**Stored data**
##############################

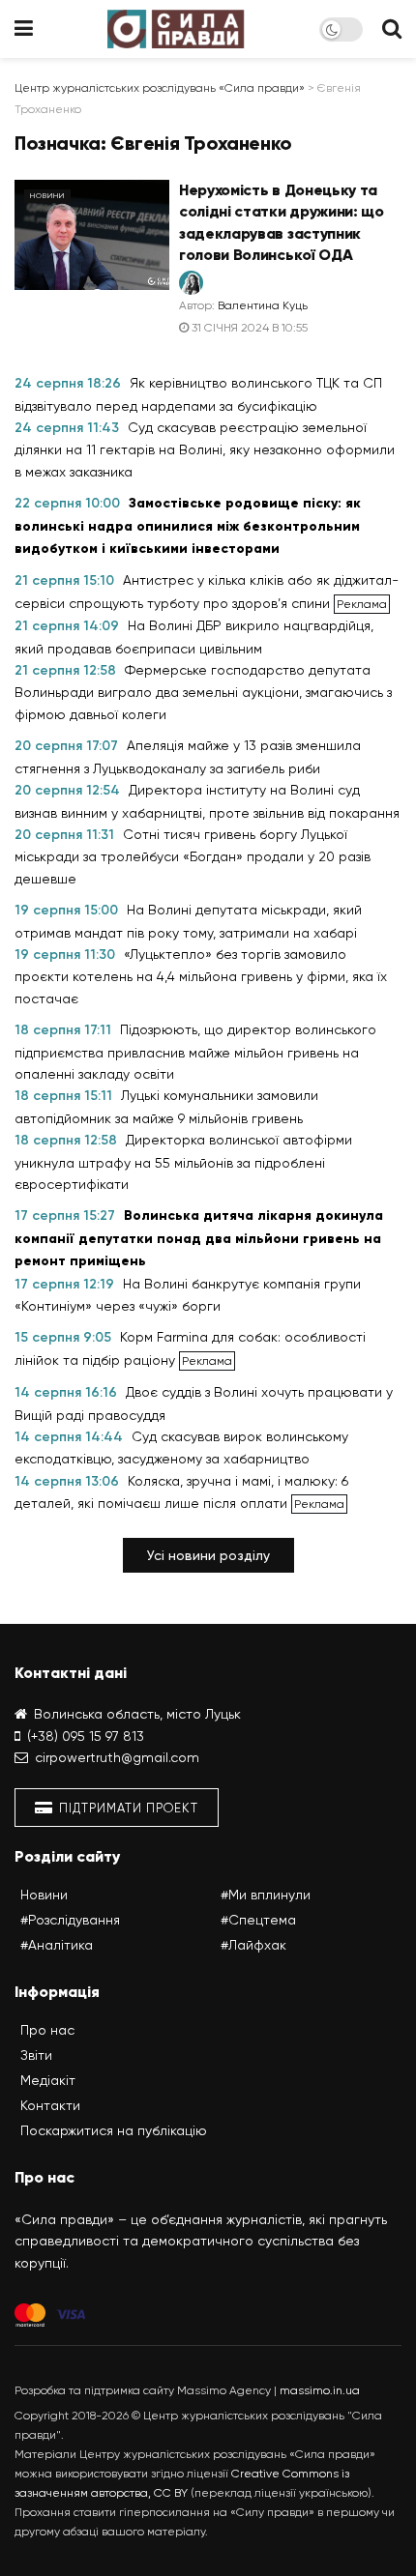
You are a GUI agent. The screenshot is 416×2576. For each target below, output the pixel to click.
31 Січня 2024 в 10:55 (248, 327)
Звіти (36, 2055)
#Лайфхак (253, 1945)
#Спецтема (258, 1919)
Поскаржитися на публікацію (113, 2130)
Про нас (47, 2030)
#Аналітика (56, 1945)
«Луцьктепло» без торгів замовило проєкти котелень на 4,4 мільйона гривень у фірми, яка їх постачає (201, 976)
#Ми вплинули (266, 1894)
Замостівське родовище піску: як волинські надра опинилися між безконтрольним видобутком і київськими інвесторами (188, 526)
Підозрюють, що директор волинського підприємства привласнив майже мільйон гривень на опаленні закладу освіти (195, 1052)
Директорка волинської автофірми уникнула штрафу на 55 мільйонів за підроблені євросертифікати (183, 1162)
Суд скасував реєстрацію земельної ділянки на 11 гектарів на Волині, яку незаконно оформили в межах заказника (205, 449)
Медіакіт (47, 2080)
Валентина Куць (263, 305)
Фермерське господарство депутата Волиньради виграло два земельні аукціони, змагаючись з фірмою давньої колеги (203, 692)
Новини (47, 195)
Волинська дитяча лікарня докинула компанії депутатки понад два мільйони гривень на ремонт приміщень (199, 1238)
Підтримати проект (126, 1808)
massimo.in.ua (320, 2390)
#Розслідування (70, 1919)
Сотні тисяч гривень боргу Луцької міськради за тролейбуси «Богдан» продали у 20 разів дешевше (193, 856)
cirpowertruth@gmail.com (117, 1757)
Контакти (50, 2105)
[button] (208, 1555)
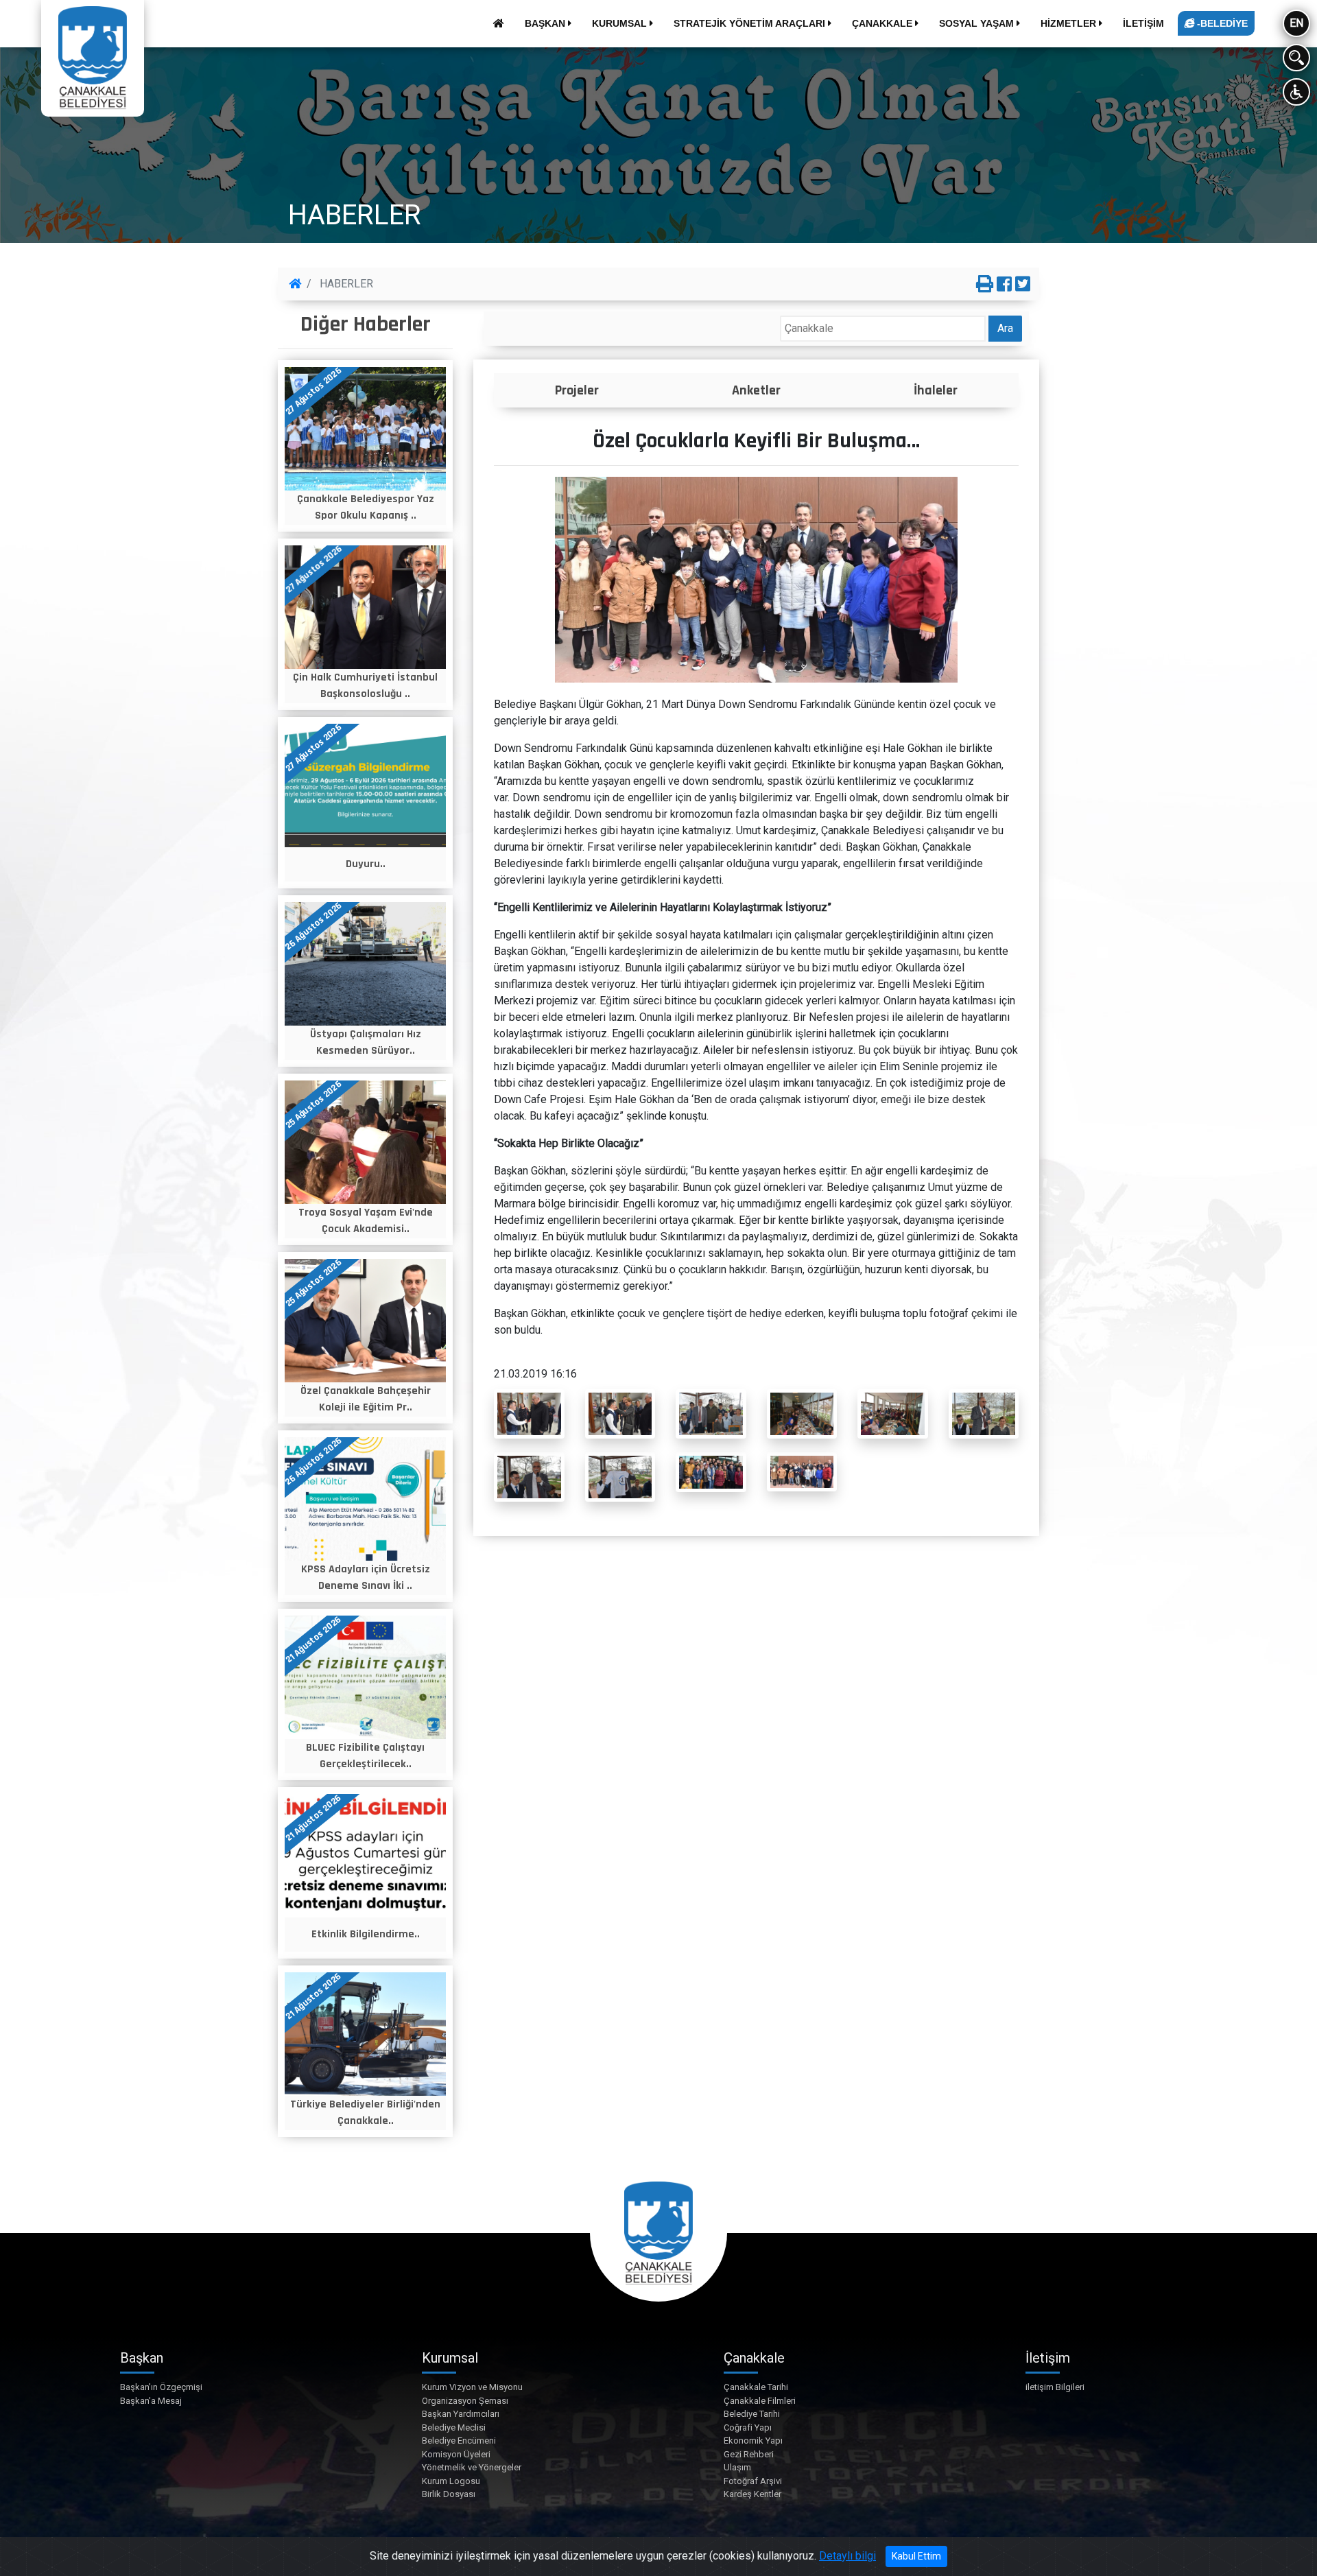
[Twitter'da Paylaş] (1022, 285)
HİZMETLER (1070, 23)
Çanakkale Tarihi (756, 2387)
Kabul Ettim (916, 2556)
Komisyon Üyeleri (456, 2454)
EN (1296, 22)
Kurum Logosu (451, 2481)
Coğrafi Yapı (748, 2427)
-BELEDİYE (1221, 23)
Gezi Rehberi (749, 2454)
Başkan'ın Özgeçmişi (161, 2387)
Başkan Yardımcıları (460, 2414)
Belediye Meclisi (454, 2427)
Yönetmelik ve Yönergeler (471, 2467)
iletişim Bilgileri (1054, 2387)
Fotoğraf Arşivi (753, 2481)
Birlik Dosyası (448, 2494)
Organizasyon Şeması (465, 2401)
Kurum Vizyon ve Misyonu (472, 2387)
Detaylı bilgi (847, 2555)
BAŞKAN (546, 23)
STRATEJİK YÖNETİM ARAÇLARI (751, 23)
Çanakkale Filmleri (760, 2401)
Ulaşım (737, 2467)
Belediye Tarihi (752, 2414)
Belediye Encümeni (459, 2440)
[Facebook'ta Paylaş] (1004, 285)
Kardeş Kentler (752, 2494)
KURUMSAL (621, 23)
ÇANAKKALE (883, 23)
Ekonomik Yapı (753, 2440)
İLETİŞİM (1143, 23)
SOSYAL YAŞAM (978, 23)
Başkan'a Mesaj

##############################

**TASK BRIEF**
If a line of the entries contains "гривень", it counts; give the total of such lines and nothing more.

**TASK RESPONSE**
4